Ao ouvir, a árvore respirou fundo e depois seu sopro se transformou em uma voz que respondeu:

- Quando alguma alma se separa do seu corpo por sua própria vontade, Minós a manda para a sétima foz. De lá, cai nesta selva escura, brota como uma semente e cresce, até tornar-se um espinhoso arbusto. As Hárpias nutrem-se de nossos galhos e assim nos trazem eterna e intensa dor. Como os outros, um dia retornaremos para reaver nossos corpos, mas nunca mais poderemos vesti-los, pois, injusto seria que tivéssemos algo que rejeitamos. Nós os arrastaremos até aqui onde, nesta triste floresta, nossos corpos serão para sempre pendurados nos galhos de suas almas vis.

Enquanto ouvíamos a árvore falar, um novo ruído desviou a nossa atenção. Eram dois vultos nus, que corriam, sangrando. Arrancavam, na fuga, todos os galhos dos arbustos por onde passavam.

- Me acode, me acode, Morte! - gritava o primeiro.

- Lano, com tuas pernas poderias ter tido mais sorte na batalha de Toppo! - dizia o outro que, não podendo mais correr, caiu sobre um arbusto e se ficou coberto de espinhos.

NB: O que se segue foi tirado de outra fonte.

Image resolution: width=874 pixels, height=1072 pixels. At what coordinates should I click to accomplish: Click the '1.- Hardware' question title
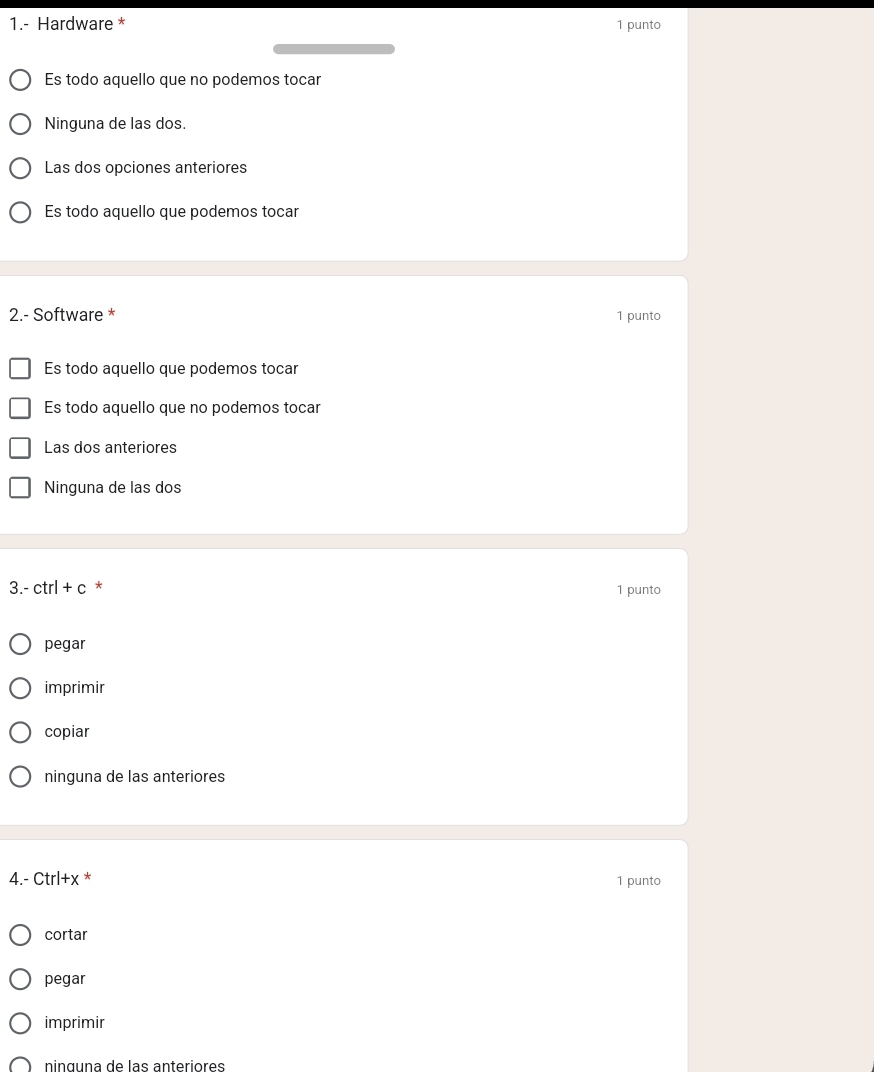coord(62,24)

Atrás dos dois a selva estava repleta de cadelas pretas, ágeis e famintas. Elas chegaram e afundaram suas presas no pobre coitado que se escondia e o dilaceraram, arrancando seus pedaços e fugindo com partes de seus membros arrancados.

Depois que as cadelas se foram, Virgílio me levou até um arbusto que chorava, em vão, através das suas muitas fraturas que sangravam.

- Ó Giácomo de Santo Andrea - chorava -, que culpa tenho de tua vida perversa?

- Quem foste tu que agora, através das feridas, sopras com sangue este sermão amargo? - perguntou o mestre.

- Ó almas que chegaram a tempo de ver esta injusta mutilação que separou-me dos meus galhos, por favor, junte-os em volta do meu tronco. Eu fui da cidade cujo patrono era o Batista e lá fiz de minha casa, a minha forca.